6th Circuit reverses itself on habeas case

In an en banc rehearing of the 2010 Davis v. Lafler case, the 6th U.S. Circuit Court of Appeals affirmed the district court’s denial of a defendant’s writ of habeas corpus, reversing itself in the process.

In the case, the defendant was charged with aiding and abetting a carjacking. The prosecution said he acted as a lookout for a friend who pulled off the crime and rode off with the friend after the carjacking.

In the 2010 decision, the court said there wasn’t enough evidence to show he did anything to assist the crime. (For more on the 2010 decision, read our analysis in “6th Circuit overtuns aiding and abetting conviction.” The original majority opinion relied upon another 6th Circuit decision in Brown v. Palmer, in which another defendant was charged with aiding and abetting a carjacking. In Brown, the court also found the evidence was insufficient to show Brown had actually done anything to assist the carjacking.
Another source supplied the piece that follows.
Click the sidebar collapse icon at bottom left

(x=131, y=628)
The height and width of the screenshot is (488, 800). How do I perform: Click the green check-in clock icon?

In the en banc decision, Judge Ronald Gilman wrote for the majority that the two cases aren’t similar enough. In Brown, Gilman noted, the defendant didn’t arrive at the scene with the carjacker. He also noted Davis’s strange conduct in that he entered the restaurant just before the crime, ordered only water and no food, and left immediately after in the stolen car.

Brown engaged in no overt acts to indicate that he was involved in the crime. He simply sat in his car and watched the crime unfold in front of him, to his professed shock and dismay.  Davis, on the other hand, exited the Cavalier with Washington, entered the restaurant, failed to order any food, and stood at the window.  Davis would have had no other way of so closely coordinating his actions with those of Washington if he had not been actively watching what was taking place.  In short, Davis’s behavior during the crime was far closer to that of a coconspirator than Brown’s.

The  fact pattern here is far more incriminating because it indicates that Washington was expecting Davis to enter the SUV (without any contemporaneous communication between them) that Washington had just stolen.  The jury could easily conclude from this evidence that Davis was involved in the planning and execution of the carjacking.  In contrast, the perpetrator in Brown did not wait for Brown to enter the carjacked Buick, did not drive it towards Brown, and did nothing after the crime to indicate that the two were working in tandem.

The majority also found no ineffective assistance of counsel under the Strickland v. Washington standard for not calling the carjacker to testify. Gilman wrote that it was a strategic decision in that he didn’t want his client connected to the carjacker in the jury’s minds. Judge Boyce Martin dissented from this part of the decision only, arguing that he’d remand for an evidentiary hearing on the ineffective assistance claim. Judge Karen Nelson Moore dissented, agreeing with the original panel on the sufficiency of the evidence.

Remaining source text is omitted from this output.